●かなり前の話。ある社長に頼まれて、幹部社員の前で一時間ほど講演することになった。「テーマはなんでも良いから、やる気が出る話を一発」というので、力を入れて講演した。
たしか、こんな話をしたと思う。
「私たちは皆、自分会社の社長です。自己の値打ちを高め、社会から高く評価される存在になりましょう。そのための目標や人生計画をつくって、チャンスを見抜き、それを活かしましょう」
●講演が終わって休憩時間になった。50代半ばとおぼしき幹部社員が近寄ってきてこう言った。

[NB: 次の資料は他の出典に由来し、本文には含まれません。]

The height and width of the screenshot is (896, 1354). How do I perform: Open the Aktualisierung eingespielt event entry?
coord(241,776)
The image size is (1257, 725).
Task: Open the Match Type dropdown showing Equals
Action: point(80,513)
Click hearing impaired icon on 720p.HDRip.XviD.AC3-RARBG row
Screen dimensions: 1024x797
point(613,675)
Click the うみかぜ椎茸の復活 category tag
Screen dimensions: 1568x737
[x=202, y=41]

「武沢先生、”チャンスはだれにも平等に訪れる”といいますけど、私の場合はほとんどチャンスがありませんでした。子供のころ家庭が貧しく、大学にも行けなくて、就職先も親のコネでこの会社に決められ、私の人生はほぼ “ノーチョイス”(これしかない)でした。だから、人生を雄々しく逞しくとかおっしゃっても、思うようにならんことがたくさんあるのが現実社会だと思うとります。だから今日の先生のお話は、若い人に聞かせたら喜ぶかもしれんが、私らにはあんまり通用しませんわ」
●今になってなぜそんな昔話を思い出したというと、その幹部氏の言葉と真逆の発言を昨日聞いたからだ。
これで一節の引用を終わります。